Décès de Boris Dokmak, auteur de La femme qui valait trois milliards

Clément Solym - 05.01.2018

Edition - Les maisons - Décès Boris Dokmak - éditions Ring polar - Boris Dokmak polar


Auteur du polar très remarqué, La femme qui valait trois milliards, Boris Dokmak est décédé. Cet agrégé de phiosophie, originaire de Kiev et né en 1967 avait débarqué avec un ovni littéraire de 640 pages. Racontant la disparition de Paris Hilton, « princesse blonde de Beverly Hills » il livrait alors un roman noir sous le soleil écrasant de Californie. Boris Dokmak est décédé ce 30 décembre 2017. 



 

 

Le fondateur de la maison Ring, David Serra, a fait parvenir à ActuaLitté un message très personnel, que nous partageons ici.


 

Une après-midi de 2012, un homme et son épouse sonnaient à la porte de Ring, tout juste né dans l’édition. Il venait signer le contrat qui allait propulser son premier diamant noir, reçu par courrier, dans toutes les librairies. Il avait depuis reçu l’accord de deux prestigieux éditeurs de polar mais il souhaitait signer chez Ring et uniquement chez Ring. Agrégé de philosophie, d’une discrétion et d’une délicatesse qui confinent à la grâce, cet homme doux et discret allait révéler une écriture en ruée sauvage et un moteur à explosion digne de la marque légendaire du Milwaukee.

Ce fut confirmé huit mois plus tard avec l’arrivée événement de La femme qui valait trois milliards saluée par Bruno Corty du Figaro Littéraire comme son entrée dans l’univers fermé des géants du polar. Une écriture ondoyante, une maîtrise narrative vertigineuse et une ambition romanesque régénérée qui ont fait de lui, derrière le vacarme de nos auteurs les plus prolifiques, le plus grand auteur de l’histoire de Ring. À la sortie de son second livre, plus statutaire encore, Les Amazoniques, Stéphane Bourgoin le présentait dès lors comme « l’auteur de polar le plus important que la France ait enfanté depuis des décennies ».
 

Ce soir du 30 décembre 2017 nous efface à l’écriture de l’indicible, car le temps s’est arrêté. Le moteur s’est brisé et Boris Dokmak, monstre sacré des éditions Ring — son attachée de presse Laura Magné et moi-même vous l’annonçons — a rejoint le dernier rivage.

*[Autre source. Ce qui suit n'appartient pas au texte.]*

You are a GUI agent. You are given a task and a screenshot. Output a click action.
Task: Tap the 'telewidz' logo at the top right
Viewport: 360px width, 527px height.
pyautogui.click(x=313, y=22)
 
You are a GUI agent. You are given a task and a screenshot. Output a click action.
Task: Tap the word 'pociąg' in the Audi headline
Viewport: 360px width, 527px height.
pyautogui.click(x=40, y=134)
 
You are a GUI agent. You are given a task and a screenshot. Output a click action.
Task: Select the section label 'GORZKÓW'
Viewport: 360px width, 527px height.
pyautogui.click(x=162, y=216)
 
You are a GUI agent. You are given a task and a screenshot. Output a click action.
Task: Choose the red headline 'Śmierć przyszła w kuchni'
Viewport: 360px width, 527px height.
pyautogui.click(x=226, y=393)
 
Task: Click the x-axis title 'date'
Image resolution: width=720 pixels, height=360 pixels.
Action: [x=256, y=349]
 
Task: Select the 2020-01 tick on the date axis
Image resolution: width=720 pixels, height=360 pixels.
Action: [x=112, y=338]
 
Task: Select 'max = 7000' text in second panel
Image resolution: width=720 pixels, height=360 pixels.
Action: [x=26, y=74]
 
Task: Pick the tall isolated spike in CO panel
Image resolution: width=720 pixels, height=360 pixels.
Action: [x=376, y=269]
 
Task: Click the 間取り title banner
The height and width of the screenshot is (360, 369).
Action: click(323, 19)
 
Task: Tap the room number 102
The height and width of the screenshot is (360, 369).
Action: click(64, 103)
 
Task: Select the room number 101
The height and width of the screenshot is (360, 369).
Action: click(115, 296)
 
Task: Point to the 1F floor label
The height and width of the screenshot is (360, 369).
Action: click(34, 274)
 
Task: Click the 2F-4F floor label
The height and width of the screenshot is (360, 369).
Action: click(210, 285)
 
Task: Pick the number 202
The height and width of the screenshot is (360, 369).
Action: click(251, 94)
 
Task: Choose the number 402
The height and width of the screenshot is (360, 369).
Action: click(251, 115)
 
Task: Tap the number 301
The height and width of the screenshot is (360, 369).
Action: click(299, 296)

Il nous laisse nous et sa famille, ses amis et ses proches dans l’immensité du chagrin, après l’exacte expérience des cimes d’un grand écrivain, d’un père, d’un époux et d’un ami d’exception.

Dans une littérature souvent livrée aujourd’hui au plus définitif ordinaire, jamais nous n’oublierons la confiance que le ciel nous a donnée pour publier pareil auteur et être humain. Un prochain roman de Boris Dokmak de littérature blanche (qui n’entrait pas dans les collections Ring) sera publié prochainement par Flammarion. Il travaillait depuis de longs mois sur un nouveau livre pour Ring, son troisième roman noir, et qui devait paraître en janvier 2019. Le sort en a décidé autrement.
 

Boris, en laissant le silence durer quelques secondes, j’ai deux certitudes : celle de ta place au paradis et celle parmi les astres immobiles de la littérature française.